The Development Of The Achromatic Lens
The microscopes discovered and pioneered by Leeuwonhoek were used for over a century until there were more major discoveries made to improve microscopy.
The earlier microscopes, while revolutionary, were quite hard to use. One of the biggest problems was how often light refracted through the lenses which would actually affect and alter the appearance of the image being magnified.
This made it difficult to get accurate images from early microscopes.
This problem was not overlooked, however, and it eventually led to the creation of the achromatic lens which was originally used for eyeglasses.
The lens was developed by Chester Moore Hall in 1729 and this was the first big change in microscopes to massively improve quality since Leeuwonhoek.
These lenses improved the accuracy of the microscope by limiting the aforementioned light refraction by correcting the shaping of the lenses in coordination with each other.
This development did not just improve the quality of microscopes but also improved telescopes as well as eyeglasses.
Mechanical Improvements For Microscopes
Since Moore Hall’s discovery and creation of the achromatic lens, there were not too many major changes for the lenses themselves throughout the 18th and 19th centuries.
However, this era was when there were many changes in the housing for the lenses as well as big changes in the design and quality of microscopes.
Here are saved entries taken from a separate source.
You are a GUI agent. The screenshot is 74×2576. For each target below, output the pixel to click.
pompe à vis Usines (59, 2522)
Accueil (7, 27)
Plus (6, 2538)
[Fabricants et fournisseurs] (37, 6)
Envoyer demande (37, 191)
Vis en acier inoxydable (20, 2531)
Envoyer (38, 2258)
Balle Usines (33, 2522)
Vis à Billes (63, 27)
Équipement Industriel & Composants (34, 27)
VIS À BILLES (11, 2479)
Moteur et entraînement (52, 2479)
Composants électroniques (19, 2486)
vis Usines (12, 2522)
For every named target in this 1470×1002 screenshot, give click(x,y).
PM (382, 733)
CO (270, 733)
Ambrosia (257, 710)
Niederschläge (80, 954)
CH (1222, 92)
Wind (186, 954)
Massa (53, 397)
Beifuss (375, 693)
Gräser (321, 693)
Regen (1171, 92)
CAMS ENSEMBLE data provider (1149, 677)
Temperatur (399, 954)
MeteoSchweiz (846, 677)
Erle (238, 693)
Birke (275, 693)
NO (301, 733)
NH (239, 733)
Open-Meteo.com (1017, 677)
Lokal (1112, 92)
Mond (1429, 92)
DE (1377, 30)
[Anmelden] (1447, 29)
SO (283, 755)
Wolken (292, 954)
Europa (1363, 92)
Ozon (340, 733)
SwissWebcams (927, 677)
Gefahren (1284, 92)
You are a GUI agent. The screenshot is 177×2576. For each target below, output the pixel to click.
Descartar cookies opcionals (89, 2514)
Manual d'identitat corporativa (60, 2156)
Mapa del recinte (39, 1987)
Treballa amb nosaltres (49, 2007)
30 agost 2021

When it comes to developments for devices like this, it is understandable that the device will become smaller and more compact and this happened throughout this era.
Generally speaking, the quality of the devices became more stable, and minor lens improvements got rid of many optical issues which were common with earlier iterations of the instrument.
This era also makes the history of the microscope a lot less linear. The world was beginning to become a lot more global with more international connections.
This meant that creations like the microscope were now all over the world and different countries were improving the device in their own unique ways to change it. Examples of this include:
- August Kohler is the credited inventor of giving microscopes uniform illumination making viewing microscopic specimens significantly easier.
- Ernst Leitz was credited as the inventor of switching out the different magnifications on the same single device.
- He did this by putting different changeable lenses on each device and what is described as a moveable turret at the end of the lens tube.
- Ernst Abbe is credited for designing a microscope that was made to make more colors of the light-spectrum visible. This design eventually provided the tools for more modern scientist Zeiss to be able to create an ultraviolet microscope.
Understanding the history of microscopy is paramount in understanding the history of modern science.
The best example of this was that until microscopy, the causes of illnesses and diseased were completely unknown and based on guesswork. That is of course until microscopy made it possible to view microorganisms.
A scientist known as Charles Spencer was the pioneer of proving that light changes how images are seen, and it took a gradual development of over 100 years to make a microscope useable without light.
In the 1930s the first electron microscope was made by Max Knoll and Ernst Ruska, these microscopes made viewing the smallest particles possible but are unusable on living objects.
The scanning tunneling microscope was made in 1981 by Gerd Bennig and Heinrich Rohrer allowing viewings at the atomic level. This was improved upon by Bennig in 1986 through the invention of the atomic force microscope.
So as you can see, from roman philosophers burning-glass to Leeuwonhoek, to Bennig, the design of microscopes has massively changed over the years.